### Excerpt to read
* * * * * * *

One month before easyJet launches its new routes from London and Manchester to Moscow, the airline still does not have a flight permit from the Russian authorities.
The budget carrier started selling tickets for the flights in January, and although an advertisement on its Facebook page contains the disclaimer "subject to government approval", the airline's own website offers no such warning.
A spokeswoman for the airline said its lack of a flight permit would not put its first flight on the route, planned for 18 March, at risk.
She said: "As with any new route to a new country there are many agreements and permissions that need to be secured with a range of organisations including airports, ground handlers, travel companies, aviation authorities etc. We are well advanced in this process and making good progress – including securing the necessary permits from the Federal Air Transport Agency and reaching a commercial agreement with Transaero.
"EasyJet had a very good meeting with FATA in Moscow recently and is working with them to finalise all the necessary arrangements."

* * * * * * *

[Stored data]
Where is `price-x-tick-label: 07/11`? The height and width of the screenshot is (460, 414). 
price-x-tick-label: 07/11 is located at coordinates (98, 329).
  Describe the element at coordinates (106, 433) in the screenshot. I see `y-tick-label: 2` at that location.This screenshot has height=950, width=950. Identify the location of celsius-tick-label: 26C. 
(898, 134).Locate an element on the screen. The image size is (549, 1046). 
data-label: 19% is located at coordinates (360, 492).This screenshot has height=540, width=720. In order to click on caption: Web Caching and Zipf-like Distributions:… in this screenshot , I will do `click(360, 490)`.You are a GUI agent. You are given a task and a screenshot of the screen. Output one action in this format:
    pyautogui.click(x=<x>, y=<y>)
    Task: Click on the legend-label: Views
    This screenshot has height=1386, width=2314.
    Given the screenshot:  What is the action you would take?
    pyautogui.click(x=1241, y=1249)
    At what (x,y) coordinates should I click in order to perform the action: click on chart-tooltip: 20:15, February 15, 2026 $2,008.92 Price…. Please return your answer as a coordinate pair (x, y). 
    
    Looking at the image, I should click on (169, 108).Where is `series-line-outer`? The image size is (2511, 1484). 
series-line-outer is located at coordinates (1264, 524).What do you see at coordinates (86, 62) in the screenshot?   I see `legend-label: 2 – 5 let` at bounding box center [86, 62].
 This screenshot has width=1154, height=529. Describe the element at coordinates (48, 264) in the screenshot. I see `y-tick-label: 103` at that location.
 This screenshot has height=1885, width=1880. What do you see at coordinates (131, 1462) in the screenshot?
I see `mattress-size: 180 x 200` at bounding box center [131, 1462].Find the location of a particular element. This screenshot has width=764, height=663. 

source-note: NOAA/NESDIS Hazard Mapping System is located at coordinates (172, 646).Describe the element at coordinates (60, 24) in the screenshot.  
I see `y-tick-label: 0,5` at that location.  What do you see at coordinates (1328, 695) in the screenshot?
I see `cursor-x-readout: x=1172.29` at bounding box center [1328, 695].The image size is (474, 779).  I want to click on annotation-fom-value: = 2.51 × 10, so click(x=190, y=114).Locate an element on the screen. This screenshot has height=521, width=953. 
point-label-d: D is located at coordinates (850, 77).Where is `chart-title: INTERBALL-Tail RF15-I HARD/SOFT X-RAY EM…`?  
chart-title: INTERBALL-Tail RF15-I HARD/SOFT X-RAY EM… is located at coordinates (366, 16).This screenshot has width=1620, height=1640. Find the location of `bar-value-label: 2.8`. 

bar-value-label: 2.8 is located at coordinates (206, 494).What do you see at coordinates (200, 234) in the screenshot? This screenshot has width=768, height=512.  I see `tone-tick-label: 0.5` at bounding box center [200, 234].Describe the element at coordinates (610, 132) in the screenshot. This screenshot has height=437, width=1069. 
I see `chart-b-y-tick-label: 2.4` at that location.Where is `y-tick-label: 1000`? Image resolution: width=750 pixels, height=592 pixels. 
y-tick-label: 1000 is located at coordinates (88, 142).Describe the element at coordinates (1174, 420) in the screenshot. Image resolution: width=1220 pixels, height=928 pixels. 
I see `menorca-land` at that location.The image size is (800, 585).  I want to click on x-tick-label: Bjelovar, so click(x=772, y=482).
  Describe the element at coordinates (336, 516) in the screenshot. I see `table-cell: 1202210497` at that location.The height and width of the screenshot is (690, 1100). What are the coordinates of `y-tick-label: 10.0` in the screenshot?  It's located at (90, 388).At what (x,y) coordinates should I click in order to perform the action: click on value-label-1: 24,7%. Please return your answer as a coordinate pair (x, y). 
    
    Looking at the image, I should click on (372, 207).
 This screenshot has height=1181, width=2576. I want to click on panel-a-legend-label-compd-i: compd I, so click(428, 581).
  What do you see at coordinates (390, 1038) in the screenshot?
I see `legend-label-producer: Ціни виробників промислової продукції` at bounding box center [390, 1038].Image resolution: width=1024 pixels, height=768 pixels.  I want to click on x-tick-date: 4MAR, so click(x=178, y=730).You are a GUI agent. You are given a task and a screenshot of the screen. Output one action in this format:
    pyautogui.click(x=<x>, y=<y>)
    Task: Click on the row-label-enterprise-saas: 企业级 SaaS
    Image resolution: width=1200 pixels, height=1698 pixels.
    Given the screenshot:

* * * * * * *

### Things to do
- a) Reproduce word for word the part of the article on easyJet's Moscow routes between "One month before" and "March, at risk.", inclusive.
- b) From the article on easyJet's Moscow routes, list the kinds of organizations that the spokeswoman names as ones with which agreements and permissions must be secured.
- c) Carry on the article on easyJet's Moscow routes from its last sentence.
The stored data above is separate material and has no connection to the article on easyJet's Moscow routes.

### Per-task outputs
- a)
One month before easyJet launches its new routes from London and Manchester to Moscow, the airline still does not have a flight permit from the Russian authorities.
The budget carrier started selling tickets for the flights in January, and although an advertisement on its Facebook page contains the disclaimer "subject to government approval", the airline's own website offers no such warning.
A spokeswoman for the airline said its lack of a flight permit would not put its first flight on the route, planned for 18 March, at risk.

- b)
- airports
- ground handlers
- travel companies
- aviation authorities

- c)
However, a Russian industry insider disputed that, telling the Moscow Times: "EasyJet started sales without having presented any documents to the Federal Air Transportation Agency about pricing policies – in violation of the intergovernmental agreement." Media reports in Russia claim that easyJet's plans are being met with major opposition from Russian competitors, who dislike its cheap prices.
Gazeta reported that EasyJet might not reach an agreement before its first planned flight next month.
Easyjet won the Russian route after beating Virgin Atlantic to take over slots freed up by the takeover of BMI by British Airways. The Civil Aviation Authority, which under an agreement with Russia has the right to decide on two British airlines for the route, said it had picked easyJet as a "distinctly different product" from BA. EasyJet has promised return fares starting at £125.